# Convert [-24V,24V] range analog signal to [0V,3.3V] range for ADC

I need to realize a circuit that converts an analog signal from [-24V,24V] to [0V,3.3V] before sending that signal to an ADC "MCP3208". I found the circuit in the picture below and it works perfectly in simulation, but I am still not sure if can I use it to send the signal to an ADC input or not. I use the capacitor as a bypass to avoid AC noise if it exists but normally the input signal is DC.

Will this circuit work? If not, what different circuit would work?

● ● ● ●

Write out the full post on converting a -24 V to 24 V analog signal to the 0 V to 3.3 V range for an ADC, word for word from its heading to its final question.

**DATA PROVIDED**
● ● ● ●

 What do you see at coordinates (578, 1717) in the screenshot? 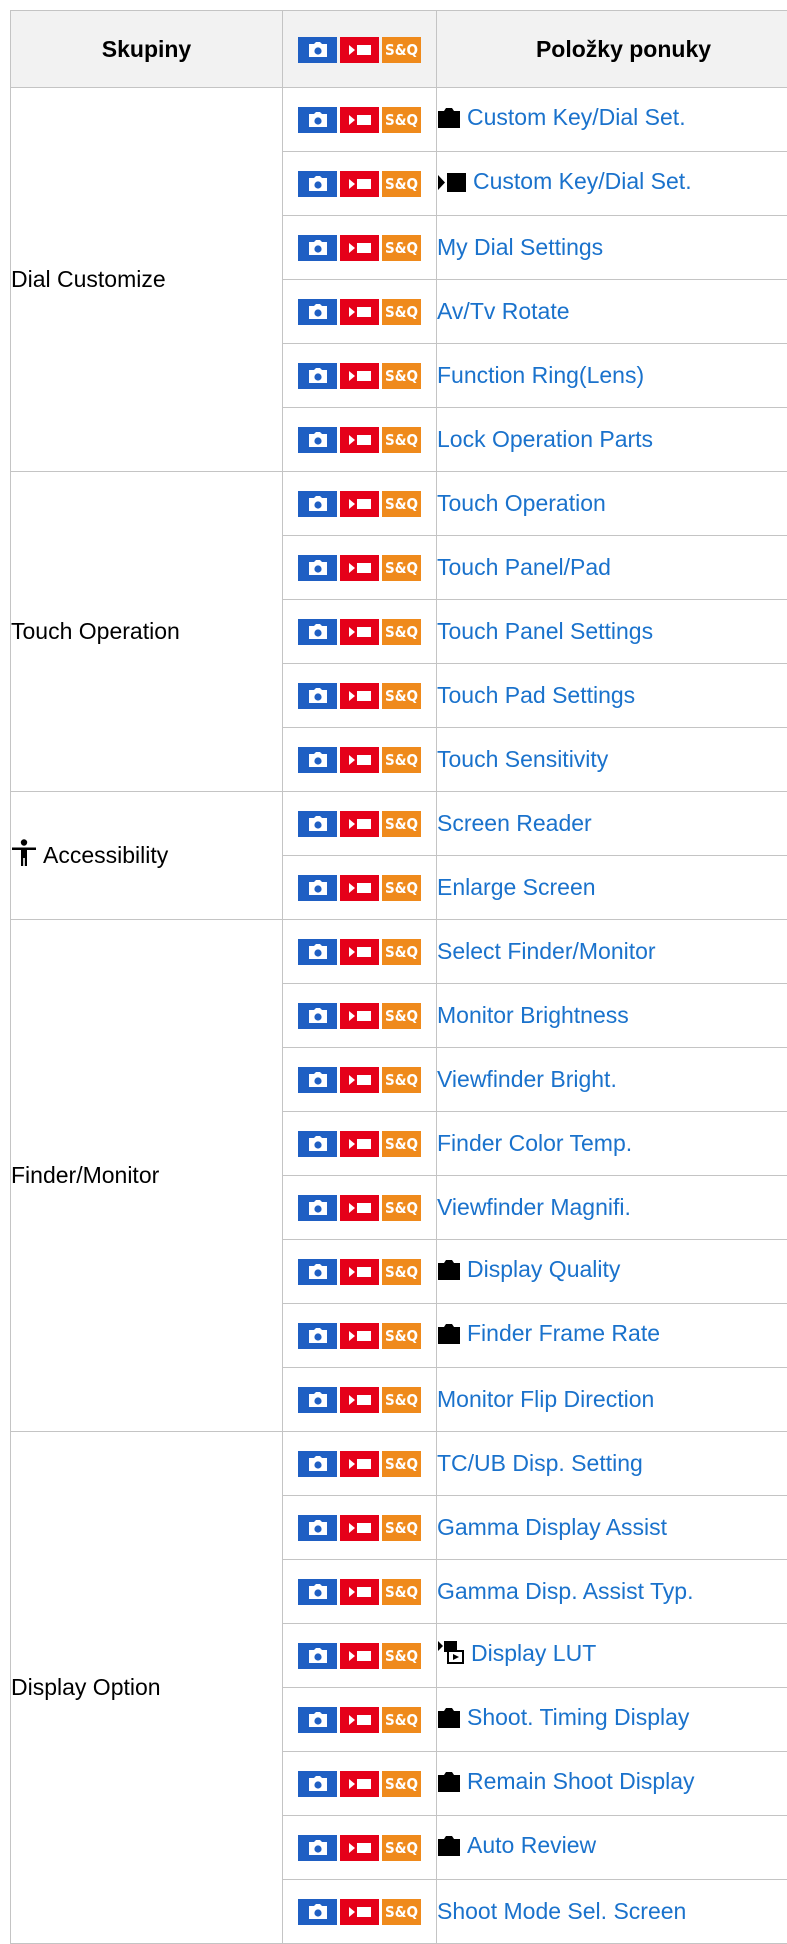
I see `menu-item-link: Shoot. Timing Display` at bounding box center [578, 1717].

● ● ● ●

**SOLVED PROBLEM**
# Convert [-24V,24V] range analog signal to [0V,3.3V] range for ADC

I need to realize a circuit that converts an analog signal from [-24V,24V] to [0V,3.3V] before sending that signal to an ADC "MCP3208". I found the circuit in the picture below and it works perfectly in simulation, but I am still not sure if can I use it to send the signal to an ADC input or not. I use the capacitor as a bypass to avoid AC noise if it exists but normally the input signal is DC.

Will this circuit work? If not, what different circuit would work?